4.

112 27 19
                                    




-Kate-

Obudziło mnie w nocy głośne szczekanie psów w sąsiednim domu. Zastanawiałam się z jakiego powodu znowu szczekają. Od razu przyszło mi na myśl, że stare małżeństwo Makaców znowu się kłóci. Wyjęłam latarkę z szafki naprzeciwko mnie. Wyszłam z ciepłego łóżka i natychmiast wyjrzałam przez otwarte okno na bujny, zielone ogródek sąsiadów. Nic się jednak nie stało. Najwyraźniej postanowili wypuścić swoje wielkie i utuczone buldogi, które teraz biegały sobie beztrosko po ciężkim dniu w zamknięciu. Powtarzam sobie, że nic złego się nie dzieje.

Postanowiłam sprawdzić czy siostra jest u siebie w pokoju, czy otworzyła w końcu drzwi. Jednak tak się nie stało. Drzwi cały czas były zamknięte, a ona i tak będzie zmuszona otworzyć je rano. Wiec wróciłam spokojnie do sypialni. Położyłam się na miękkim materacu, ale nie mogłam zasnąć. Nic z tego los chyba chciał żebym wyglądała jutro w szkole jak zombie. To chyba przez ten natłok myśli. Przeleżałam tak pół godziny, ale nadal nie chciało mi się spać. Spojrzałam na zegarek, wybiła 1.

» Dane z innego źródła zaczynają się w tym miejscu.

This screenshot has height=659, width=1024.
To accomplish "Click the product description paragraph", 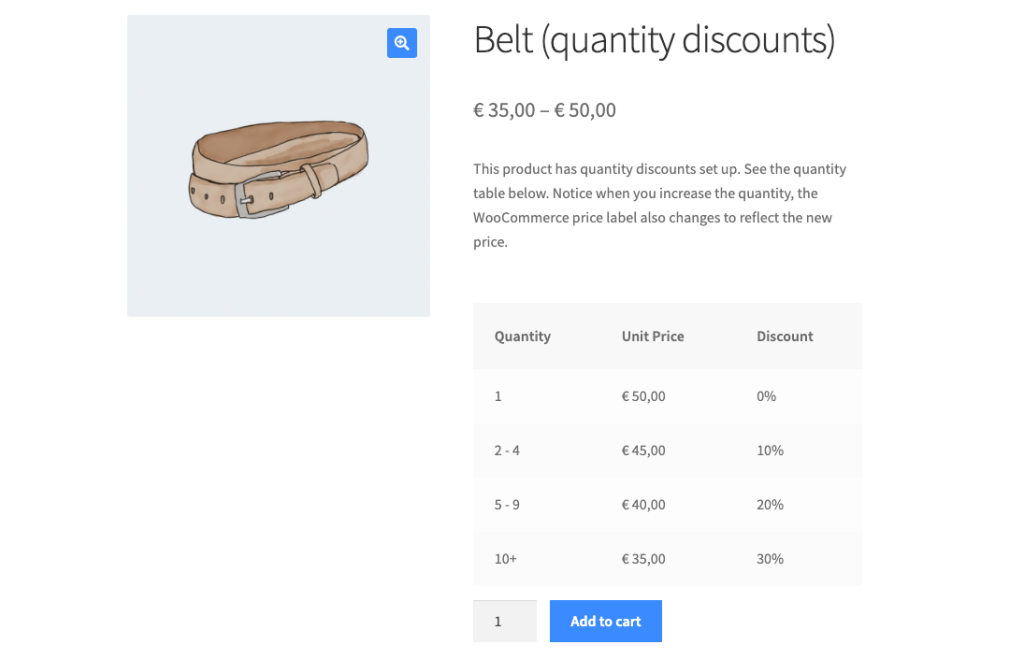I will [x=660, y=205].
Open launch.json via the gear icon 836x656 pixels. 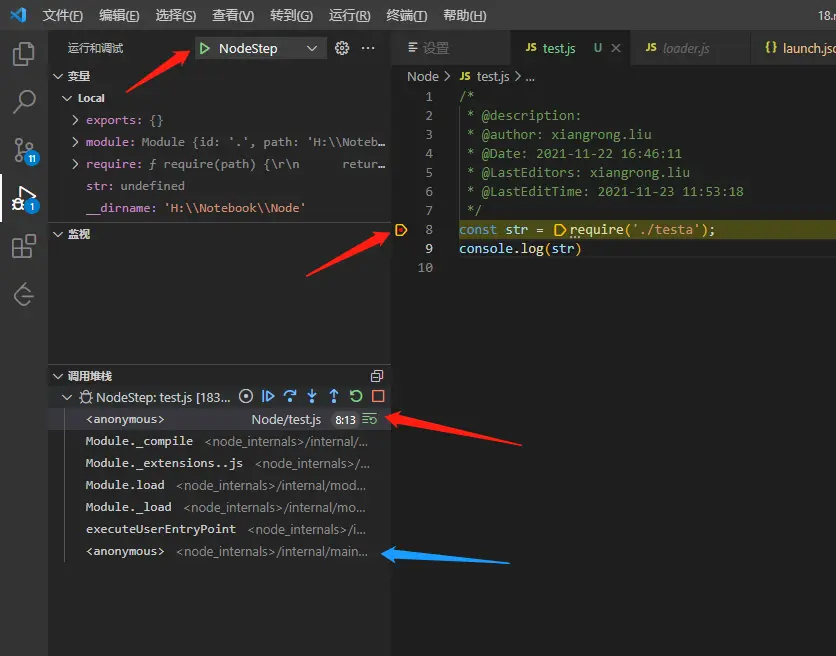click(342, 48)
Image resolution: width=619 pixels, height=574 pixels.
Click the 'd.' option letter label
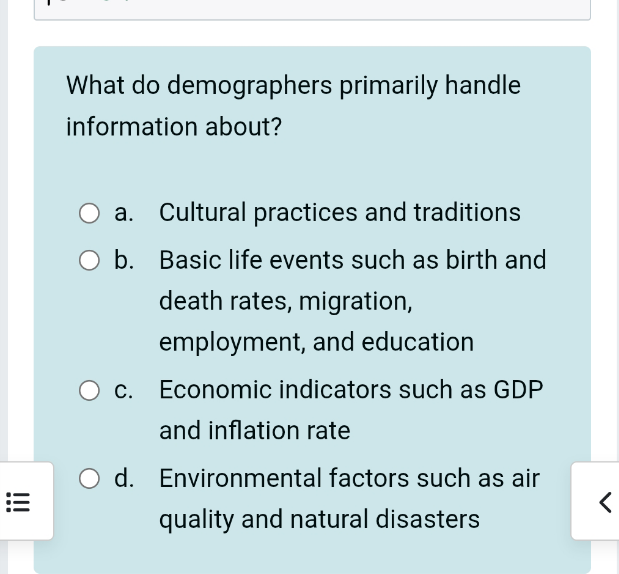click(x=124, y=478)
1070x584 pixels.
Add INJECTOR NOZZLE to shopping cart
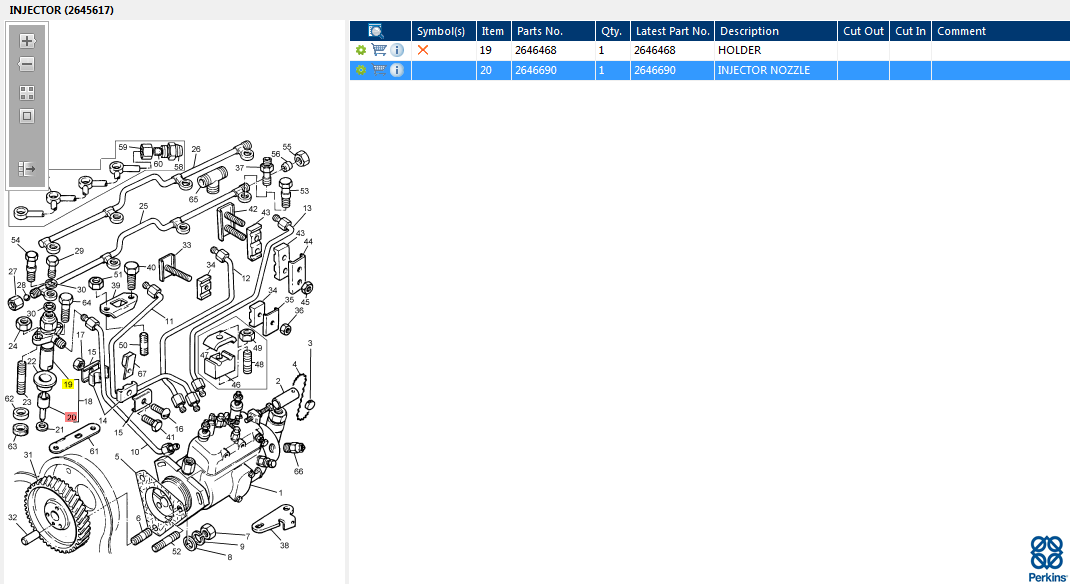click(379, 70)
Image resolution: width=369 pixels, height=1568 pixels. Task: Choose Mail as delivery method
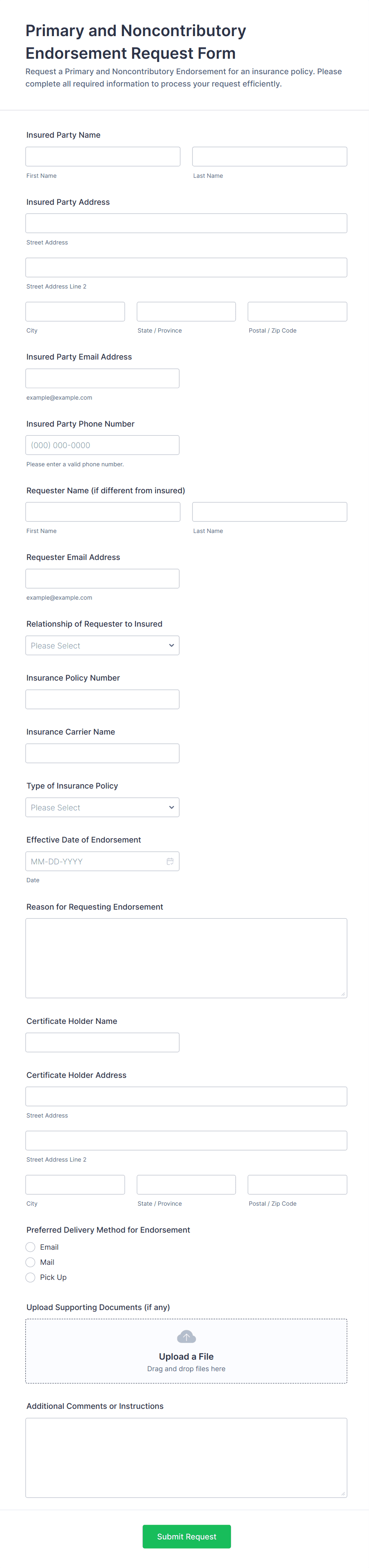(31, 1262)
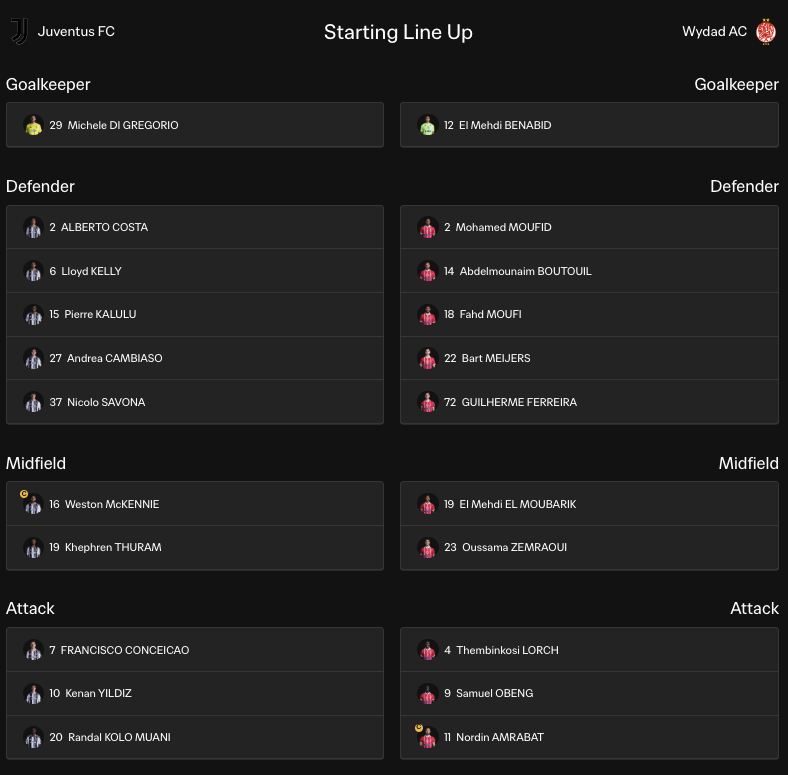Open the Juventus FC team name link
Screen dimensions: 788x775
pyautogui.click(x=76, y=31)
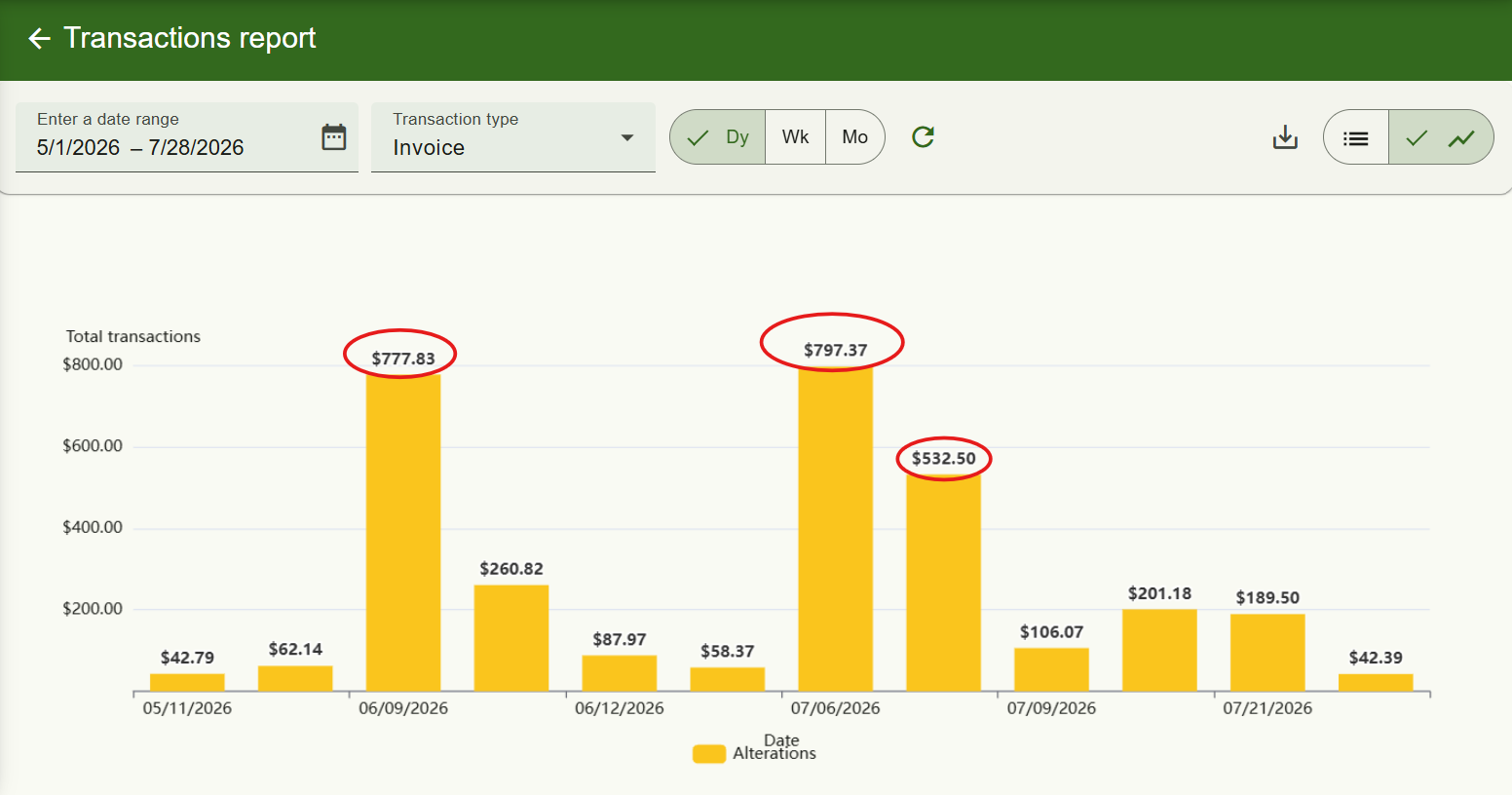Download the report with the download icon

tap(1285, 137)
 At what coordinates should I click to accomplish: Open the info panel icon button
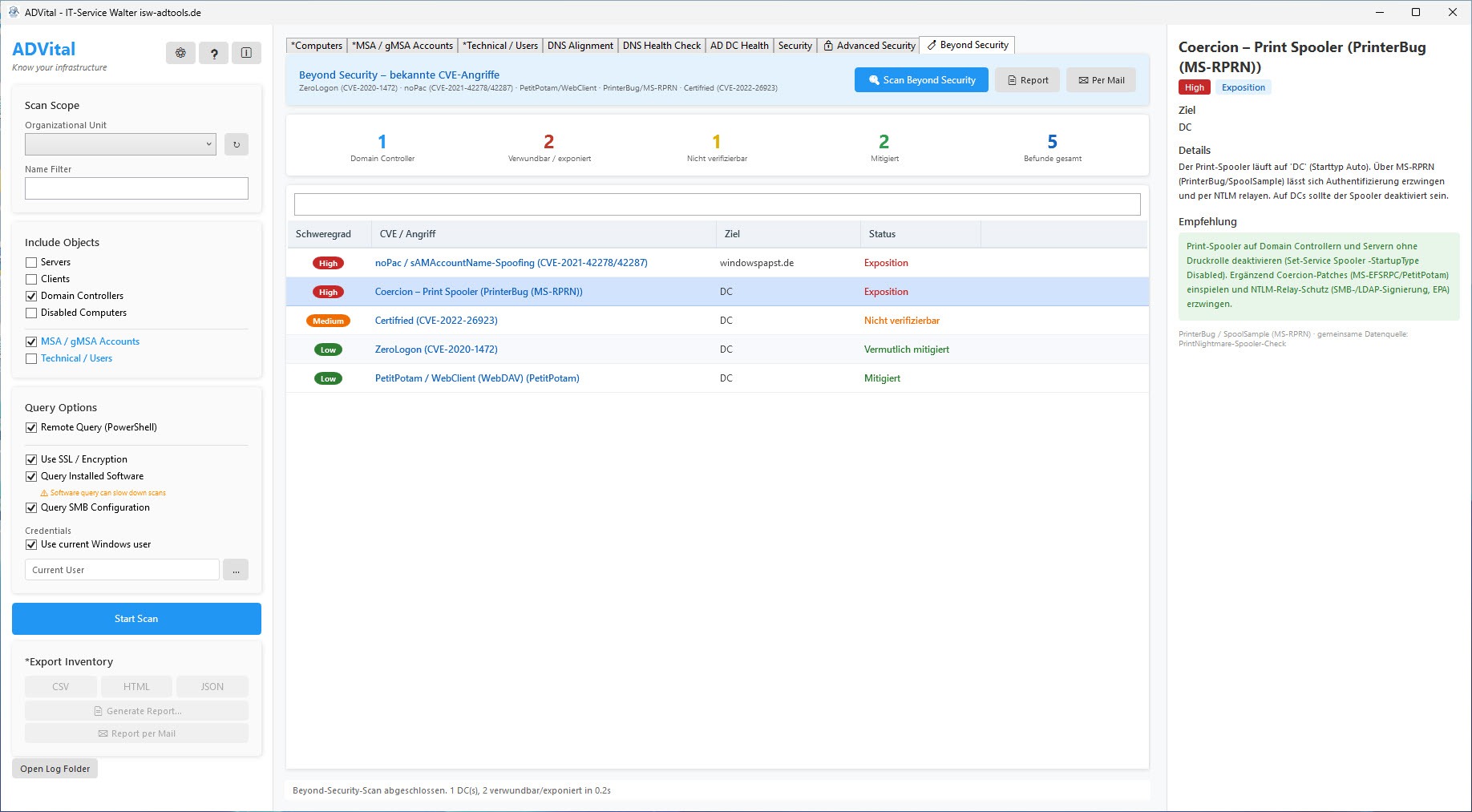(246, 53)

Pierwszą moją myślą było to, że może nie bez powodu obudziłam się o tej godzinie, przypomniał mi się chłopak z gościnnego pokoju, którego będę musiała rano wygonić, zanim mama przyjdzie i domyśli sobie resztę. Chciałam oszczędzić sobie pogawędki na temat spraw damsko-męskich i zabezpieczeń. Mój mózg zmusił mnie ponownie wstać. Wyszłam z pokoju i zbiegłam po cichu ze schodów. Drzwi były otwarte, strasznie kusiło mnie, żeby zajrzeć i zobaczyć czy nieznajomy nadal tam leży. Może był przebiegłym złodziejem i dawno uciekł już z naszymi pieniędzmi. Weszłam do sypialni, mężczyzna zachowywał się jakby miał straszny koszmar. Dotknęłam jego policzka, żeby postarać się go uspokoić. Był cały rozpalony, na jego twarzy było widać zaniepokojenie.

– Znowu? – dziwie się. Jego twarz była mokra, on cały w pocie. Zaczęłam delikatnie głaskać go po policzku, chciałam uspokoić jego szybki oddech.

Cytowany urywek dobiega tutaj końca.